By: Resa Brinkley, Health Professions Advising Coordinator
You hear it everywhere. “I finally lined up my internship.” “Where is your summer internship?” “Internships are SO important.” So, do you really need a prehealth internship?
An internship is defined as “a temporary position with an emphasis on on-the-job training rather than merely employment, and it can be paid or unpaid.” Formal (e.g. structured or credit-based) prehealth internships are few and far between, and many positive credentials for an eventual application don’t even fit in that box! So, let’s take that popular nomenclature and chuck it straight out the window. Instead, you should focus on the quality of the activity you’ll be taking part in, and what it can mean for your overall application. Here are a few examples:
As most of you have noticed, it can be difficult to get shadowing hours with a UNC health professional. Many students will seek opportunities with a doctor or health professional with which they feel comfortable – their own pediatrician, PA, PT, etc. Build connections and networks through those experiences and you’ll likely find more openings stemming from them.

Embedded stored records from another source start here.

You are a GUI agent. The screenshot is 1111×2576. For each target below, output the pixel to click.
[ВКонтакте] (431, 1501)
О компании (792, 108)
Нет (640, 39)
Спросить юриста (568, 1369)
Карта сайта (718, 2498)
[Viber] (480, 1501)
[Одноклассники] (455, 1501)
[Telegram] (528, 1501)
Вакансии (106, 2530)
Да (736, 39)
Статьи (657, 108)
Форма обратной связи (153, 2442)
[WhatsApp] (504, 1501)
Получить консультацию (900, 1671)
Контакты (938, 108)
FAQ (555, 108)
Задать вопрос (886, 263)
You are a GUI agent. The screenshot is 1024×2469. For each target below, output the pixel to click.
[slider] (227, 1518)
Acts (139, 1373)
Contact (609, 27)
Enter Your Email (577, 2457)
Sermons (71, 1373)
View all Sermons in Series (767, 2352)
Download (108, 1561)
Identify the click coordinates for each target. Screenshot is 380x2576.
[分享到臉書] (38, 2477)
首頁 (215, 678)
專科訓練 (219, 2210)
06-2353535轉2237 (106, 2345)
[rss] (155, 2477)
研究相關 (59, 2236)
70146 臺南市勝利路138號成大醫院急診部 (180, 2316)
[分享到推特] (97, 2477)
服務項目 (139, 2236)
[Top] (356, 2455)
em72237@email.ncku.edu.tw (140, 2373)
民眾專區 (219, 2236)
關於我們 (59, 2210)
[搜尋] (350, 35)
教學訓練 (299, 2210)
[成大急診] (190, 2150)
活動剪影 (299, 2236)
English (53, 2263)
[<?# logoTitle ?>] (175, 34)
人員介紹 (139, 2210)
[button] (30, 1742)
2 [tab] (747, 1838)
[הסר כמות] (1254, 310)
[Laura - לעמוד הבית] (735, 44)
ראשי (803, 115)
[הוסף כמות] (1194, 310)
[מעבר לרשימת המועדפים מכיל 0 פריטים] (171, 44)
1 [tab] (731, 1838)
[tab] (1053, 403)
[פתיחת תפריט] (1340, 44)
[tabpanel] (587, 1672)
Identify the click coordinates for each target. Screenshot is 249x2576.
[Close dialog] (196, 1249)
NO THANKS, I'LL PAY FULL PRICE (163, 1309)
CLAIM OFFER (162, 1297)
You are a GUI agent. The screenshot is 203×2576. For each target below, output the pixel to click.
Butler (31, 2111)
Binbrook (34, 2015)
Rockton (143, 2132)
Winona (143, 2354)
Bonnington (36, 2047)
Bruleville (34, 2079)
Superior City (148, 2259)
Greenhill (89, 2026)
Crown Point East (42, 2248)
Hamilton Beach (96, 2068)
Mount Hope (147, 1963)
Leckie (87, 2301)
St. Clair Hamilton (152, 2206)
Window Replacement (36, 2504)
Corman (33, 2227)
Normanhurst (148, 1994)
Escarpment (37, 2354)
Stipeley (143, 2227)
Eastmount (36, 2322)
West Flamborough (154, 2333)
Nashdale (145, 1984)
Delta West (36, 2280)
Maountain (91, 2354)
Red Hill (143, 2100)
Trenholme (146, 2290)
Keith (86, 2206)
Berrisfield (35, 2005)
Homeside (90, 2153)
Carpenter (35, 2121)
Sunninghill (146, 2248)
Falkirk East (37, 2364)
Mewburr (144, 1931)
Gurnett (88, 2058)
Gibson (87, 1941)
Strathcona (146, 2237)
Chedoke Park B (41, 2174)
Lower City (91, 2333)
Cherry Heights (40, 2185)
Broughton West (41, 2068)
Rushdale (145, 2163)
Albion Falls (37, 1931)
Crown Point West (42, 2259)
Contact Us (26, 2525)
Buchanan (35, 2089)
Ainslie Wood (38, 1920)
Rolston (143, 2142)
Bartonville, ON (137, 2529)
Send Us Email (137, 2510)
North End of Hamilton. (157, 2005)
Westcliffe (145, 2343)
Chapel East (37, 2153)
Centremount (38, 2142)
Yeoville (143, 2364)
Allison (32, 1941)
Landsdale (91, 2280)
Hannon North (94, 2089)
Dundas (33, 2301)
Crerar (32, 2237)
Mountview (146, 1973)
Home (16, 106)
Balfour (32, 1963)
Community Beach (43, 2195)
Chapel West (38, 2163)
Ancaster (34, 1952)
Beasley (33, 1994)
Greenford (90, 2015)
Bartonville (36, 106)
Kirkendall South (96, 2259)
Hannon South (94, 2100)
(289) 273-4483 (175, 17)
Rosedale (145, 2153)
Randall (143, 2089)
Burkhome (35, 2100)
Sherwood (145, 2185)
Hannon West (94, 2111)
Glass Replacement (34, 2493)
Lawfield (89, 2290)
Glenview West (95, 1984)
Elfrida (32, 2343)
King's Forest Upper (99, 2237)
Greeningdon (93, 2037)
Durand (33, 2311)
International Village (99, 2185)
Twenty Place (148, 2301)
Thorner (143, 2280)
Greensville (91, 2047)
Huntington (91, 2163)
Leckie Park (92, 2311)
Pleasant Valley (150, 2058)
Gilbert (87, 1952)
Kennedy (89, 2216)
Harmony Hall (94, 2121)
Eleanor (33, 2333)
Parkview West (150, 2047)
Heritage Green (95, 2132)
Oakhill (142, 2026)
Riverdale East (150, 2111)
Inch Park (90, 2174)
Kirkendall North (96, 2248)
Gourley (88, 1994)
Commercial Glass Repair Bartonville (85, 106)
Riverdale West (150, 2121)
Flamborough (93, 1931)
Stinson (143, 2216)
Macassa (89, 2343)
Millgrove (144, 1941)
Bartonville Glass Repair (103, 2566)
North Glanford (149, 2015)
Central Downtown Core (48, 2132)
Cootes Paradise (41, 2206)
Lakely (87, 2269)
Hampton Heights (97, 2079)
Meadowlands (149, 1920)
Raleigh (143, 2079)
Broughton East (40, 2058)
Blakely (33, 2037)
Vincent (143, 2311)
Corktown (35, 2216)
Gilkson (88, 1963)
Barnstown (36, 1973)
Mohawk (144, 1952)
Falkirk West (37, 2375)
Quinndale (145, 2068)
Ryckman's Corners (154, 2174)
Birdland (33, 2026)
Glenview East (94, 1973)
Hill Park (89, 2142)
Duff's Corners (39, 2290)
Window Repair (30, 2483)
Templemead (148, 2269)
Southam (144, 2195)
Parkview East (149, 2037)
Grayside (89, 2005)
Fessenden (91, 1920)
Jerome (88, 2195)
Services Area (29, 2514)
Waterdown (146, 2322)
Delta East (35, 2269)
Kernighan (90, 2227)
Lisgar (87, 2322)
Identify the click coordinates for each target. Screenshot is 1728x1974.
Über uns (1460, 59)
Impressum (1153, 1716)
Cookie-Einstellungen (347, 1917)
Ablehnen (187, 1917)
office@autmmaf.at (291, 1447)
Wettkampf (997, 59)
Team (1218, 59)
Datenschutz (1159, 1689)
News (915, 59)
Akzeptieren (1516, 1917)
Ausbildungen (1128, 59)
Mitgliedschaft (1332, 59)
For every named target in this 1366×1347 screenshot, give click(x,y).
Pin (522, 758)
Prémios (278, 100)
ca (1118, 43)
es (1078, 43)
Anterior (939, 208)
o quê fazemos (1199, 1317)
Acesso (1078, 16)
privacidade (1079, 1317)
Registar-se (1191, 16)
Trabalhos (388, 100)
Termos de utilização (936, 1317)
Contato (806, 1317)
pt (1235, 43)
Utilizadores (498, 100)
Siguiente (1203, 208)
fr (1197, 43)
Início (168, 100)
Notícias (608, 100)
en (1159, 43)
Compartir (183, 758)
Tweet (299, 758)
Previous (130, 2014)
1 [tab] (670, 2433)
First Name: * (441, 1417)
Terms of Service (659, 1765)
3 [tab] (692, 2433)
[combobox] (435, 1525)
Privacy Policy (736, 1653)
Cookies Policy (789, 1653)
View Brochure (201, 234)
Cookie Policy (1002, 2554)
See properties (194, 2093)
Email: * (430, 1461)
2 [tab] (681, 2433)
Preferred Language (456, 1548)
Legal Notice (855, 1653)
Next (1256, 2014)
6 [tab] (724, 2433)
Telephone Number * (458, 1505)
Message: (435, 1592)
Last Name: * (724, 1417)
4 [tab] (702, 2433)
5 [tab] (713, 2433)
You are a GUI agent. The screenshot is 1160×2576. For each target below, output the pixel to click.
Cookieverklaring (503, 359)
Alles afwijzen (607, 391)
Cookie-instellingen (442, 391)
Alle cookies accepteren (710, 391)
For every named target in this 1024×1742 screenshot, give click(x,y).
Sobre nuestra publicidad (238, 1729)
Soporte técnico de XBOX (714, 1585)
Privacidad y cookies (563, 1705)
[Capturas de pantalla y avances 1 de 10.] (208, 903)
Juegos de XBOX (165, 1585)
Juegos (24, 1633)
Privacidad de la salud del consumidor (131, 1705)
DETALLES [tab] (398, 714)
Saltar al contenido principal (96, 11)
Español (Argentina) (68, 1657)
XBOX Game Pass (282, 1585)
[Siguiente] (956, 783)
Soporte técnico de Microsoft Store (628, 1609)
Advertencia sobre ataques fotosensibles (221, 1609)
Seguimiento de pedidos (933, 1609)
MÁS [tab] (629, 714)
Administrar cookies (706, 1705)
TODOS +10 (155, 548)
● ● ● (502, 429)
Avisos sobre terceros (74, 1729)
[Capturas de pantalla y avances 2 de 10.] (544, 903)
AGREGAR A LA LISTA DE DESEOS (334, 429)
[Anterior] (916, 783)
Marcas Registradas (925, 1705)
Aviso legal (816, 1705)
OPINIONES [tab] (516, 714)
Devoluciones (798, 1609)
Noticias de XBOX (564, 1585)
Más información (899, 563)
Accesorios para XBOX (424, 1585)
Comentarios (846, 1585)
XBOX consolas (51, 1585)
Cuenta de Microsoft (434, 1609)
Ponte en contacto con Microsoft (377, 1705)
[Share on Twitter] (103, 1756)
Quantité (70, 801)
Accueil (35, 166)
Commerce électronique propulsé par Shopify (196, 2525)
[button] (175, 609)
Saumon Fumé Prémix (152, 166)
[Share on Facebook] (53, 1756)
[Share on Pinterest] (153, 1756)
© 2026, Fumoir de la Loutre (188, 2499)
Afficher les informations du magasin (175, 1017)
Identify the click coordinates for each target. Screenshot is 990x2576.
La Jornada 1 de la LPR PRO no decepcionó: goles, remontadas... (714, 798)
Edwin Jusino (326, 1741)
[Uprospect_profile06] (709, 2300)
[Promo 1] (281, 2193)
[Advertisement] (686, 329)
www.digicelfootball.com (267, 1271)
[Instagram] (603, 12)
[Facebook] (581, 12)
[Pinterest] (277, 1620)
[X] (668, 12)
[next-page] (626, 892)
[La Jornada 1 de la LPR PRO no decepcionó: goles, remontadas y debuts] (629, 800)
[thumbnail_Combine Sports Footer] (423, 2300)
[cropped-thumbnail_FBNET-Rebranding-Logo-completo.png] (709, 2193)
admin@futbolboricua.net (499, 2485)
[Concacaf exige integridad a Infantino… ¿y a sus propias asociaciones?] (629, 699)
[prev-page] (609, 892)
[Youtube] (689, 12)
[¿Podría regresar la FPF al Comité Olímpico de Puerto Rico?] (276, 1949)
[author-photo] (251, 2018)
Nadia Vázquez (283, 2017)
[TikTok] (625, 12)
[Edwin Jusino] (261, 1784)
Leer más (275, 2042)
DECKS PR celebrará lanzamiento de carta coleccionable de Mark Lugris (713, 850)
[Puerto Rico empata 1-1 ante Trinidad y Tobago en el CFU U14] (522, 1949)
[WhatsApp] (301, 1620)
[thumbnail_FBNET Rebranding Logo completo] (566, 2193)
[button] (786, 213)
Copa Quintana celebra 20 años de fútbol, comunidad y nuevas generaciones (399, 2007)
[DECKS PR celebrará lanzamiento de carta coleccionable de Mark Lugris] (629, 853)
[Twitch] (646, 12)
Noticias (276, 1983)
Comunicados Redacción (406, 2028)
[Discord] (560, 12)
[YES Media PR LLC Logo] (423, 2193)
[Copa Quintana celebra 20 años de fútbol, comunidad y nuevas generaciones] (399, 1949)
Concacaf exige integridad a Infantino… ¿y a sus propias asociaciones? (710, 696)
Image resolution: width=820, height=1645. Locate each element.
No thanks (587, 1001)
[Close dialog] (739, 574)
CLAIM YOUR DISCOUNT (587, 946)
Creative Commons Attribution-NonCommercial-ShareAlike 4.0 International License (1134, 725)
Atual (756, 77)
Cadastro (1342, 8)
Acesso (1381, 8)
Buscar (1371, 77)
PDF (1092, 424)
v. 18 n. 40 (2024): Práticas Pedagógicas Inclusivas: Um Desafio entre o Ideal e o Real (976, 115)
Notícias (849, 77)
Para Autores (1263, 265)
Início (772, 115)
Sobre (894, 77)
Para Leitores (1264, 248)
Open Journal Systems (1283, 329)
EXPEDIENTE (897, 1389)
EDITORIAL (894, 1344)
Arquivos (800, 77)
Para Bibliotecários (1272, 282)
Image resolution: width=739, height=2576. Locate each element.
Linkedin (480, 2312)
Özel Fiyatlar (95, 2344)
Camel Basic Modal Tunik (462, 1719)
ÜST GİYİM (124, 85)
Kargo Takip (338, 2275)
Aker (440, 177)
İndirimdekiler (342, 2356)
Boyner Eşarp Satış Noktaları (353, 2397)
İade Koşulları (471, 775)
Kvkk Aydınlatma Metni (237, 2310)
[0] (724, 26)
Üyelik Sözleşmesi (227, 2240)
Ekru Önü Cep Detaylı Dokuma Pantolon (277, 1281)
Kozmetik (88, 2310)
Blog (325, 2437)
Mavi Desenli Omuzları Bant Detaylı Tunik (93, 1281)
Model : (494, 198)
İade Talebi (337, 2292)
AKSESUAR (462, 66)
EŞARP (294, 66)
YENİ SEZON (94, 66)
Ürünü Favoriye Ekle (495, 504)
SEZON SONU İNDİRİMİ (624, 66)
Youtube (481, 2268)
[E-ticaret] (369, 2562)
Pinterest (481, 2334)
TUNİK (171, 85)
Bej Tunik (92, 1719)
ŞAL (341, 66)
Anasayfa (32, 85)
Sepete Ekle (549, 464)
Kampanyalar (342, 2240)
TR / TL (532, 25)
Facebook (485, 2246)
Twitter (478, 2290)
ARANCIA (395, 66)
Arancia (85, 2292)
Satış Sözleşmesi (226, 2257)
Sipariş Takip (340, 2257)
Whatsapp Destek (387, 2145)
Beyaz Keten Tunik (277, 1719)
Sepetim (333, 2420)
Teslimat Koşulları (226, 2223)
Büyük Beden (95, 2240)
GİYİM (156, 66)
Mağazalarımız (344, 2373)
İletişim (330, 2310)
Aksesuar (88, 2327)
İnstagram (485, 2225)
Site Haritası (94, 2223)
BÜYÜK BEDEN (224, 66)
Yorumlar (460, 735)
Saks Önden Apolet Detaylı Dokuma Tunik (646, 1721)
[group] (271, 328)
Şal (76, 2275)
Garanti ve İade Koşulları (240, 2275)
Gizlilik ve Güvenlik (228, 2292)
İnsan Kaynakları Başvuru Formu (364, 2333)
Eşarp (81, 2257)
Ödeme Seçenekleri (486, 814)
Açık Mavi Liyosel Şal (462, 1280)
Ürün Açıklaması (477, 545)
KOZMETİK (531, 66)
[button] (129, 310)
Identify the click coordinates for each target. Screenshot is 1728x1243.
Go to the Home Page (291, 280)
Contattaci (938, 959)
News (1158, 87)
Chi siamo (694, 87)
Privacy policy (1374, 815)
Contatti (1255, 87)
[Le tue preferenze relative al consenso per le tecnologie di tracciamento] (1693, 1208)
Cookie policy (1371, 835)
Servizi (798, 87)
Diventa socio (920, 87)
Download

If you’re staying in Chapel Hill over the summer, many organizations that may otherwise rely on student aid may find themselves short-staffed. Or there may be expanded opportunities for service – perhaps there’s a summer camp you’re interested in helping. Find something you’re actually interested in. There are only so many hours in the day, and you never want to end it feeling like you’ve wasted a sizable portion of them.
Taking courses over the summer is a given for most prehealth students. It helps relieve some of the strain of what would otherwise be placed on the regular semester schedule, and allows students to complete their prerequisites sooner (or even get some courses not offered here at UNC). In most instances, taking classes outside UNC, so long as it is at another four-year institution and is justified by making the most of your time and resources while close to home, should be fine. Be careful about breaking up sequences in your planning, though. Academic Advising gives additional guidance and approval on this.
As impressive as the roster of UNC Faculty Led study abroad courses has become, the bottom line is that an entire academic semester can just be too much for some students (finances, major requirements, or any number of other reasons). So the bulk of prehealth students will seek summer semesters abroad. Be sure to work with the Global Studies Office in conjunction with prehealth and your academic advisor to ensure you’re finding the best fit.
Any of these, or even a combination of some of these, would be an incredibly beneficial and poignant use of your summer. And not a single one of them is a traditional “internship”.